Tuesday, November 1, 2011

Helping the kernel workflow

[edit: there is an update here]

As many people may have already heard, the kernel developers would want to have a better way to validate the authenticity of changes that eventually go into Linus's tree. An e-mailed pull request asking Linus to pull from a public repository has three weak points:

  • The sender of e-mails can easily be spoofed;
  • Traditionally, a pull-request generated by tools states what commit of Linus the new work is based on and which branch of what repository needs to be pulled to receive it, but it does not even say what commit Linus should expect to see at the tip of the history; and
  • A pull-request could specify a random Git hosting site that gives out repository to anybody. Unless the security of the site is trustworthy and Linus knows the developer who asks him to pull from uses that repository, a pull from such a location is suspect.
A typical reaction to the first point is "Use signed e-mail", and while it is a technically valid statement, in practice GPG e-mails are pain to use for some people (including Linus).

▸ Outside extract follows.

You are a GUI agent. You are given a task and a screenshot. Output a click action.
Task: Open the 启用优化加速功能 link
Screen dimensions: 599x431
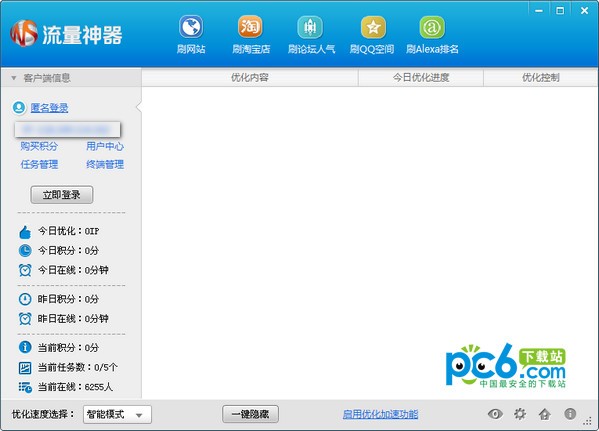click(380, 414)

The second point is rectified in the development version of Git, namely by commit cf73166 (request-pull: state what commit to expect, 2011-09-16), which is still cooking in the next branch. I expect this feature will be in the release after the upcoming 1.7.8.

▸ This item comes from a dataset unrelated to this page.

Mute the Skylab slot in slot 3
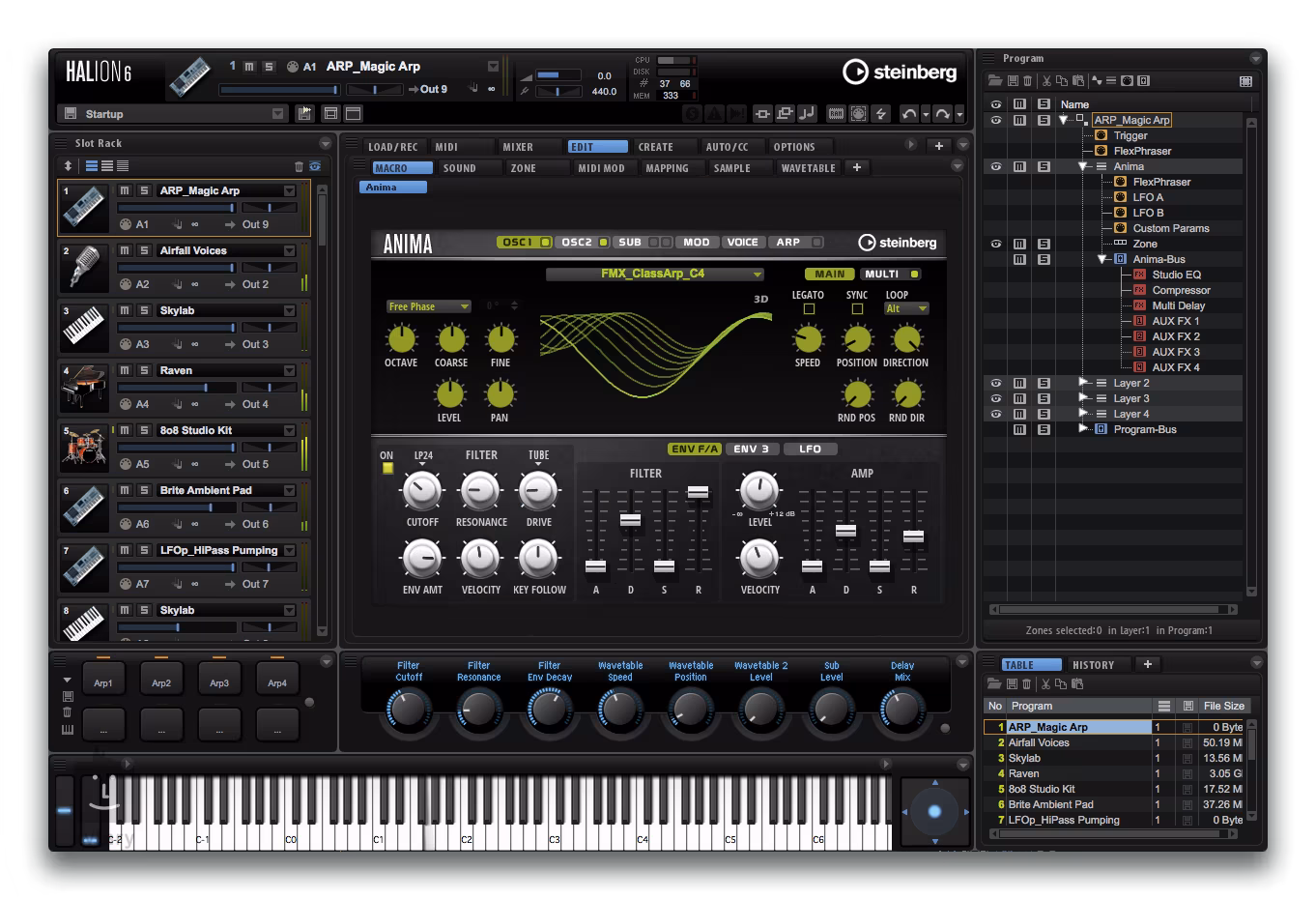[x=125, y=310]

The third point is currently addressed by Linus demanding his lieutenants to send pull-requests for repositories on trusted hosting site, including (updated) kernel.org.

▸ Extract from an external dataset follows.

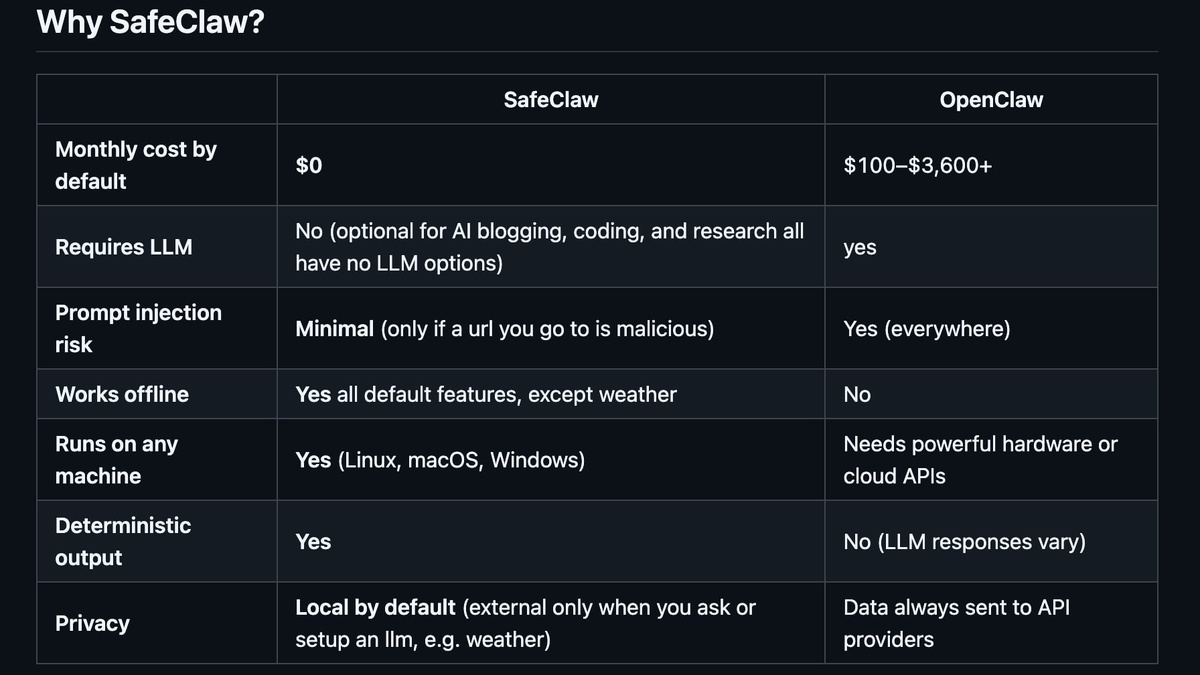Click the $100–$3,600+ cost cell
The image size is (1200, 675).
918,165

I have been working on this issue for the past months, toying with a few alternative designs. My current thinking is to teach "git commit" an option to embed GPG signature in the commit object (already implemented and cooking in the next branch, expected to be in the release after the upcoming 1.7.8), add "the tip commit to expect has this object name" in the pull-request e-mail (mentioned earlier), and teach "git fetch" to verify the GPG signature of the tip commit. A typical lieutenant-to-Linus communication would probably look like this:

  • Do his/her work normally.
  • When finishing up the work in his/her tree before the final testing s/he usually does before sending out a pull-request, "git commit [--amend] --gpg-sign" the tip of the history.
  • Push out the history to be pulled.
  • Run "git request-pull" to generate the pull-request message, that states what the tip commit should be, and send it to Linus.
  • Read the pull-request.
  • Run "git pull" from the requested repository, which fetches the history, verifies that the tip commit matches what was in pull-request, and verifies that the commit is signed by the developer.
  • Fetch from Linus. If they are inclined to independently validate what Linus pulled in, they can run "git log --show-signature" to view the tips of histories Linus merged are indeed signed.
This does not require signed pull-requests (a spoofed pull-request may cause Linus to fetch and merge, but the commit to be merged wouldn't be signed correctly so no real harm other than a bit of wasted time is done), and also the repository does not have to be hosted on a trusted site.


Aaron Brooks said...

I've thought that using a git-notes like mechanism to provide post-hoc commit signatures would work well. You'd want to use a different ref stream (and not clog up notes) and have a way of automatically pulling signature refs along with the branch.

Gitster said...

That was an alternative we have discussed on the list. Store GPG signature for the commit ("push certificate") somewhere in notes tree and push that out, certifying that the commit indeed came from the pusher, but that would:

- require upstreams to fetch (and possibly suffer from merge conflicts in notes tree) push certificate whenever they pull from their lieutenants; and

- require downstreams to also fetch the notes tree for "push certificates" (especially when the central repository is shared among multiple people) before adding their own signature and then push it back (and possiblly suffer from "non-fast-forward" in notes tree).

both of which are downsides coming from "notes" being not a very good match for what these signatures are trying to achieve.

The thing is, the "notes" mechanism is designed to keep track of history of changes made to notes attached to commits, but for the signature application, we do not care about the order that signatures came to two separate commits. "Non-fast-forward" conflicts while pushing, or having to fetch and merge before adding one's own signature, are unwanted burden imposed only by choosing to use "notes" for storing and conveying the signature.

Also the "notes" approach would end up mixing "push certificates" for different branches into a single "notes" tree.

We just want "a bag of annotations that are attached to commits that matter". Fetch only signatures that pertain to the commits that are fetched, and no other. Use of signed tags (that auto-follows the commits upon fetching) is one way to achieve that. Storing the signatures in commit objects that matter (i.e. signed commits store the signature for themselves, and mergetag store the signature of the parent commit that is merged) is another way. Signature stored in notes tree does not behave that way, and not appropriate for our purpose.